WORKING DATA Start Marker

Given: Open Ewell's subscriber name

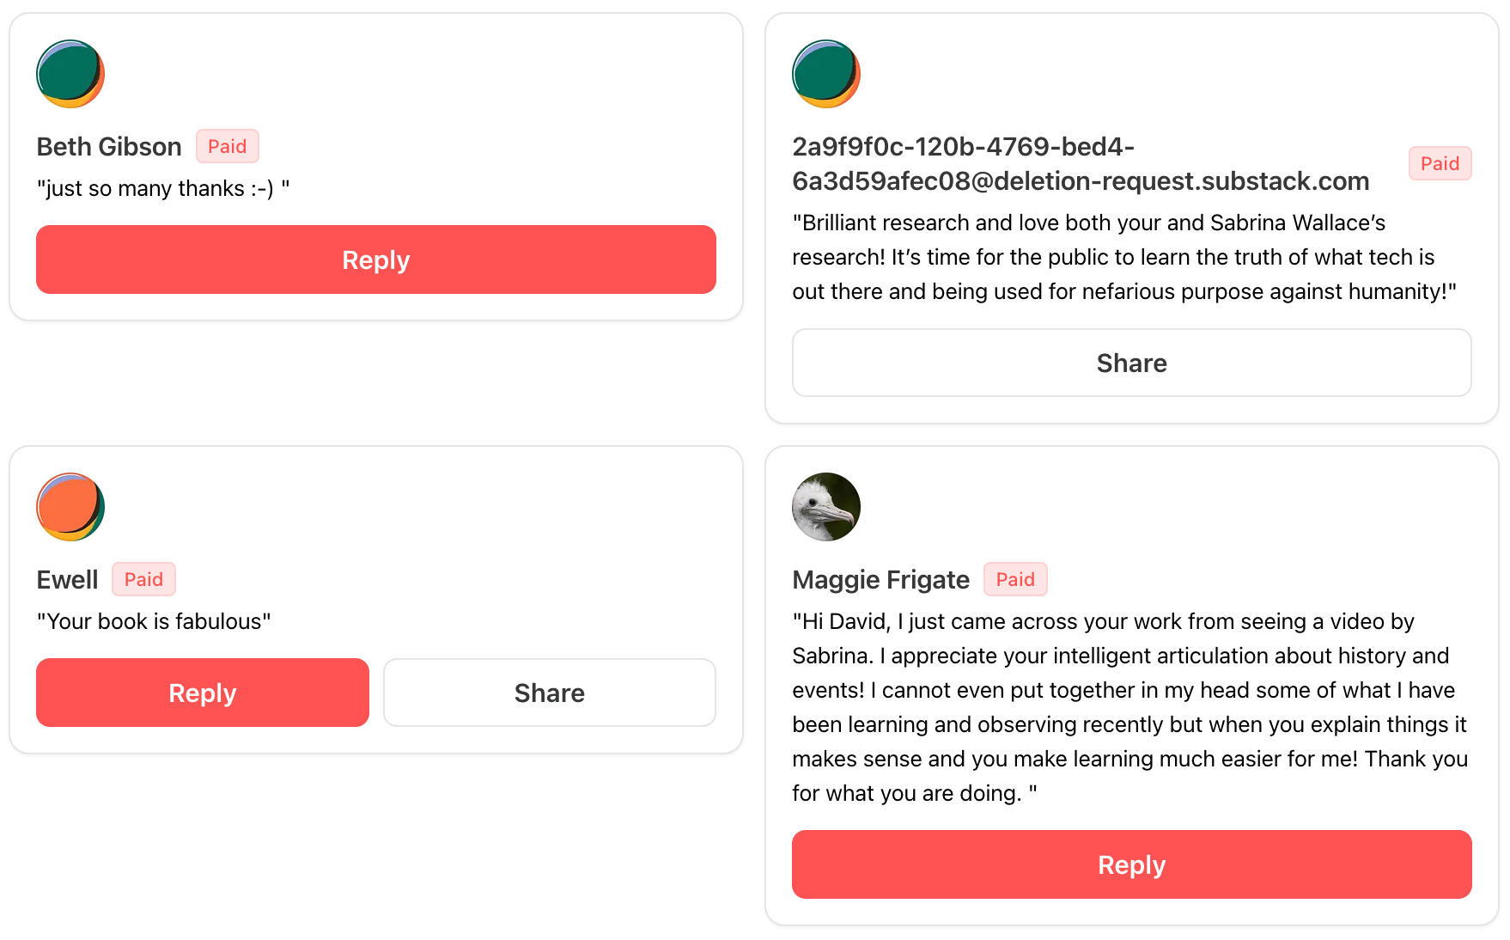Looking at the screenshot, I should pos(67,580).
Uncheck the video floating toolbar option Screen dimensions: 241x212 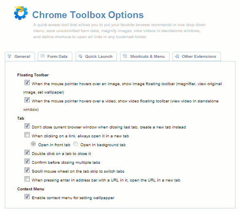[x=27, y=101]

WORKING DATA End Marker
WORKING DATA Start Marker

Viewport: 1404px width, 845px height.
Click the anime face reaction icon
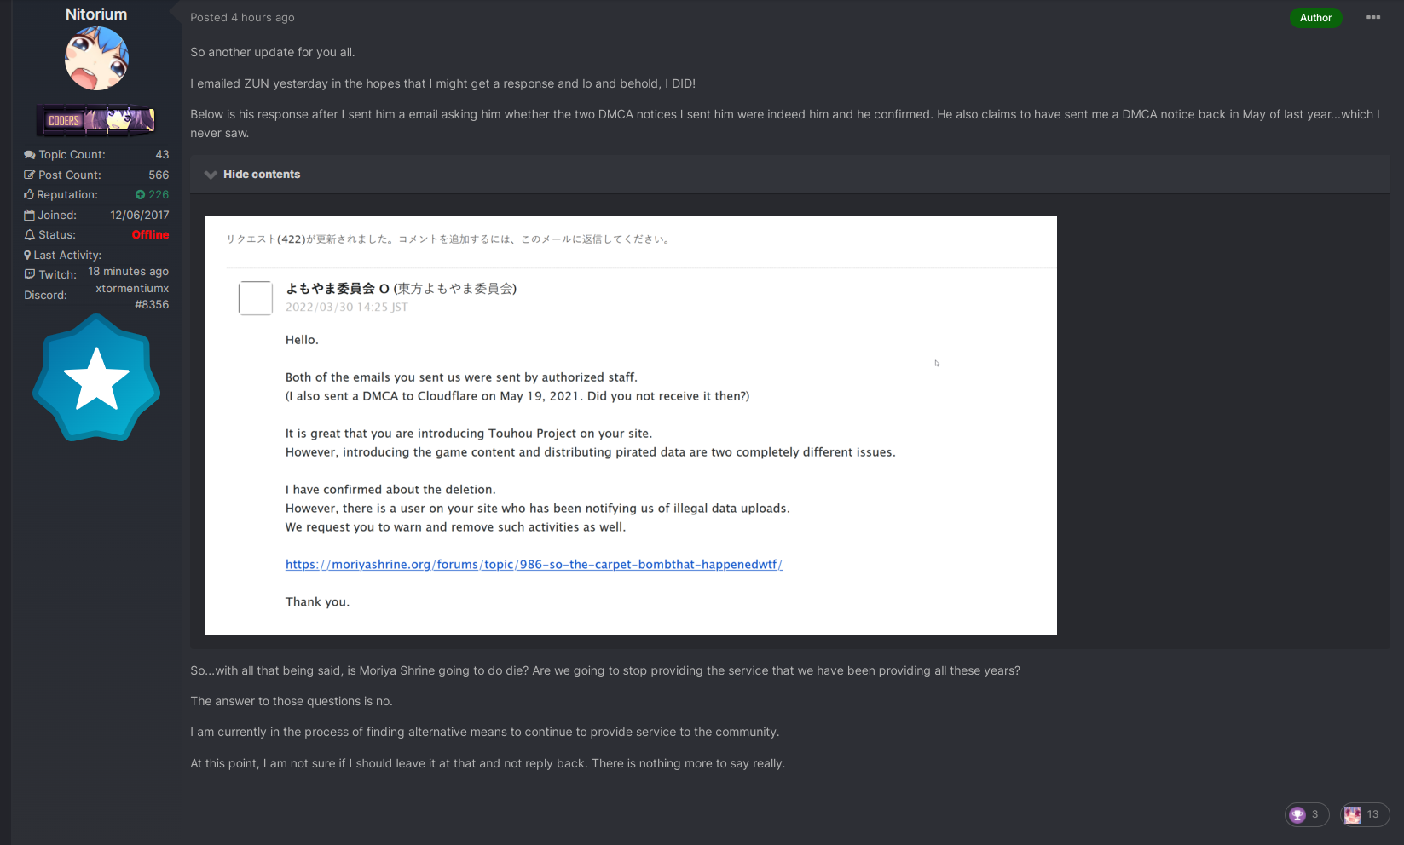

WORKING DATA End Marker

ABOUT THIS EXERCISE
Look above for the line with "Viewport: 1404px width, 845px height." and the line with "Click the anime face reaction icon". Write out those two lines and all the lines between them, exactly, and no others.

OUTPUT FOR THIS TASK
Viewport: 1404px width, 845px height.
Click the anime face reaction icon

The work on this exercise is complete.